(Task item):
In the entries that follow, find each line with the word "section" and copy it.

___ Extracted material ___

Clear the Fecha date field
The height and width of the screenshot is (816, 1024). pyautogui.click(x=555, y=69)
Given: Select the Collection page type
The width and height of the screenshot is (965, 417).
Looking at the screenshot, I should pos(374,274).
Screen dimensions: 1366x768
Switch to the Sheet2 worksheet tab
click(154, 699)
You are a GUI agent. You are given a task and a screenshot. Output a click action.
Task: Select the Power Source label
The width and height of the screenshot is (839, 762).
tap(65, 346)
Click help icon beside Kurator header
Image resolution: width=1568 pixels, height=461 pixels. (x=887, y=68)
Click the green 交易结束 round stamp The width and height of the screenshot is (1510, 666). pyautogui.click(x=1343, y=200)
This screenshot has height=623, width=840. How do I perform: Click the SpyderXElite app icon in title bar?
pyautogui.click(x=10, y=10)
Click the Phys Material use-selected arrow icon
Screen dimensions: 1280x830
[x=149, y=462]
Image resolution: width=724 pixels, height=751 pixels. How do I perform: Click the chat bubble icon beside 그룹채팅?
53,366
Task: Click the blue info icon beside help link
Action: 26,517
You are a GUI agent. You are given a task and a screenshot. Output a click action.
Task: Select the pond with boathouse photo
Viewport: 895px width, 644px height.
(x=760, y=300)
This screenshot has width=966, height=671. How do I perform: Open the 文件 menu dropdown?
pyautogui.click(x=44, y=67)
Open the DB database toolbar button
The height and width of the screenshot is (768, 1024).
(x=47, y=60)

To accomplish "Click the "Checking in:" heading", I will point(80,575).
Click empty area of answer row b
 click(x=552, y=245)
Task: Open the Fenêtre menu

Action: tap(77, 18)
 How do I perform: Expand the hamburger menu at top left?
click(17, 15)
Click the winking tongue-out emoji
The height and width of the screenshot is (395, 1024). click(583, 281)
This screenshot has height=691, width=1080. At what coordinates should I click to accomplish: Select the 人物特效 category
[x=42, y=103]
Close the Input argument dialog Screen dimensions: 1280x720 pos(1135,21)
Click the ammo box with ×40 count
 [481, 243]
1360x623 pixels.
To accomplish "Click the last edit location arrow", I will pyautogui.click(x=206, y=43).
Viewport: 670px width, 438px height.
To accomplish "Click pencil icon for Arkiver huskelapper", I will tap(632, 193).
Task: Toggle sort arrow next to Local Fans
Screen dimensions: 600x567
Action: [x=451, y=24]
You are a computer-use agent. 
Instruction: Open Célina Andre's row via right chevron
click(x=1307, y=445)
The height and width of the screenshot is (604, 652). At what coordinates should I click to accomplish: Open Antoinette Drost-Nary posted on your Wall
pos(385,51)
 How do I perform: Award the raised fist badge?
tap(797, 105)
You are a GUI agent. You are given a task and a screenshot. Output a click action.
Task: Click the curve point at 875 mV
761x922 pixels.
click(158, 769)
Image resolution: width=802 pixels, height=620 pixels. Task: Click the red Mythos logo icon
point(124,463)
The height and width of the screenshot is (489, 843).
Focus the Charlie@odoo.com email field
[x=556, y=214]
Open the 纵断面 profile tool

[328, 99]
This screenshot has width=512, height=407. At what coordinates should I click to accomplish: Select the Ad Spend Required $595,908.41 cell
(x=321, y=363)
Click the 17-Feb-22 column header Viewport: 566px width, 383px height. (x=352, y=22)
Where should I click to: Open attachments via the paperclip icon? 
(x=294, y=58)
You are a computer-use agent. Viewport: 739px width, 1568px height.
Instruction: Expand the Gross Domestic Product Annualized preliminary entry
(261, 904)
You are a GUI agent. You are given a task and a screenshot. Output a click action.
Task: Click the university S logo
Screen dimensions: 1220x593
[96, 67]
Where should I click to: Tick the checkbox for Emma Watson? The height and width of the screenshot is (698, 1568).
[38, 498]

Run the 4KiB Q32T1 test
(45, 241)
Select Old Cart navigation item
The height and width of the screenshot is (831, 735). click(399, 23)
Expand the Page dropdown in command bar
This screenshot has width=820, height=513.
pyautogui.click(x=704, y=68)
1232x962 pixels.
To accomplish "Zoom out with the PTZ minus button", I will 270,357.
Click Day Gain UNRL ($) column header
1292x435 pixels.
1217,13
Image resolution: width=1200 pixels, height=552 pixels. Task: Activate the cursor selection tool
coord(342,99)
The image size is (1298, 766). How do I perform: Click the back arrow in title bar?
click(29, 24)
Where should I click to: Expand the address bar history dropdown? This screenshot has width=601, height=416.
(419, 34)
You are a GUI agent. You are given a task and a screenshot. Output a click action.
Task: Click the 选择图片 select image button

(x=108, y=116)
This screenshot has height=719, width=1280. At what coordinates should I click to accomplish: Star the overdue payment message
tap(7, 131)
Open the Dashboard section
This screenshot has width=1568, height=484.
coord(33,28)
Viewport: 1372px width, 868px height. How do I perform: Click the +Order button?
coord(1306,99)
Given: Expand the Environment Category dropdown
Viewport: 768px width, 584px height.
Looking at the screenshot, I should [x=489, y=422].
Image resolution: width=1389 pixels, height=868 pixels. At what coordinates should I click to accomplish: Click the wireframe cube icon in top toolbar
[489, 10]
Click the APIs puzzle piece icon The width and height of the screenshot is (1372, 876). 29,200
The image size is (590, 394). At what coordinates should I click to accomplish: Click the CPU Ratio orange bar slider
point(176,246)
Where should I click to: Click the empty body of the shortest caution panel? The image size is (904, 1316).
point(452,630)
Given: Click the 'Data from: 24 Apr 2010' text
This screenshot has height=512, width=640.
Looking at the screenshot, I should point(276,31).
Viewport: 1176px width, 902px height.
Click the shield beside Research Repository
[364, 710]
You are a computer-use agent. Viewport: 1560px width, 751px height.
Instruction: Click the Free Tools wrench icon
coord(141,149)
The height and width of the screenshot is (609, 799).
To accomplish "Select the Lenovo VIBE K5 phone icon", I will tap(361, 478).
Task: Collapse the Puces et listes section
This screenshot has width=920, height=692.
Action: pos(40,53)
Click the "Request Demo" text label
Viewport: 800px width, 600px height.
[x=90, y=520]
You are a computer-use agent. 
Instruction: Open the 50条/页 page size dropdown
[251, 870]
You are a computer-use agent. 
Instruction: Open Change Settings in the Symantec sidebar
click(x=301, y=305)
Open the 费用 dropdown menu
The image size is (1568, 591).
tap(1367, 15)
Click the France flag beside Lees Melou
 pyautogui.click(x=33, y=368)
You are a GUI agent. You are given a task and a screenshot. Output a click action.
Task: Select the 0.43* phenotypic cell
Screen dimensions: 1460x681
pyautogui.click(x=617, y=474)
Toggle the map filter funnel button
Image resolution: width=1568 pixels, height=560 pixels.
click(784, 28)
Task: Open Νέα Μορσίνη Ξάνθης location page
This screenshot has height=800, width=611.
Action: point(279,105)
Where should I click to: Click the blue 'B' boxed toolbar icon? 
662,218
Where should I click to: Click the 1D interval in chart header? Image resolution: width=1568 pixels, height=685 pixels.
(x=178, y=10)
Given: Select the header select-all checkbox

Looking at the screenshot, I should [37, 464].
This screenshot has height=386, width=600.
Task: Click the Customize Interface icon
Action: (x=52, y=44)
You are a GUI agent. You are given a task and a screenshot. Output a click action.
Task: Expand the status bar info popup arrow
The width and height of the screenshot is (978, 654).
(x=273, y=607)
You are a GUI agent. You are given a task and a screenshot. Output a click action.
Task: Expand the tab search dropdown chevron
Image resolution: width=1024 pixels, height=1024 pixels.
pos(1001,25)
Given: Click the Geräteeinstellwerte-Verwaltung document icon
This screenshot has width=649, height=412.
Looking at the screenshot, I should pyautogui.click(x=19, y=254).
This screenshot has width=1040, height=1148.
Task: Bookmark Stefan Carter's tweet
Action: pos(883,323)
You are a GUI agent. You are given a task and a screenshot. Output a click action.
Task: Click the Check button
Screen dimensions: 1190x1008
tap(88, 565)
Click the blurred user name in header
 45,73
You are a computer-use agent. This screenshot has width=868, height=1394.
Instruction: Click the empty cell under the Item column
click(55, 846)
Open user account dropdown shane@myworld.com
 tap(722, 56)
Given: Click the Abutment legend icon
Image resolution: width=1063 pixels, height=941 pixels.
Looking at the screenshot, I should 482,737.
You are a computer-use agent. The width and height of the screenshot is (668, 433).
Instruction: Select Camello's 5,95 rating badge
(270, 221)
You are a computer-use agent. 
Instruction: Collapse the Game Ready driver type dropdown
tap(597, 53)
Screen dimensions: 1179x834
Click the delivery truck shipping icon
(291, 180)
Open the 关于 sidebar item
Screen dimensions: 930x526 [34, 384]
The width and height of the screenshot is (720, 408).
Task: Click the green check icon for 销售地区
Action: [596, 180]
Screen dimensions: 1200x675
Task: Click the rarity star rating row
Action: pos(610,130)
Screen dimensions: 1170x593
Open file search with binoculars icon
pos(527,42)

___

(Solution to this task):
Open the Dashboard section
Task: Collapse the Puces et listes section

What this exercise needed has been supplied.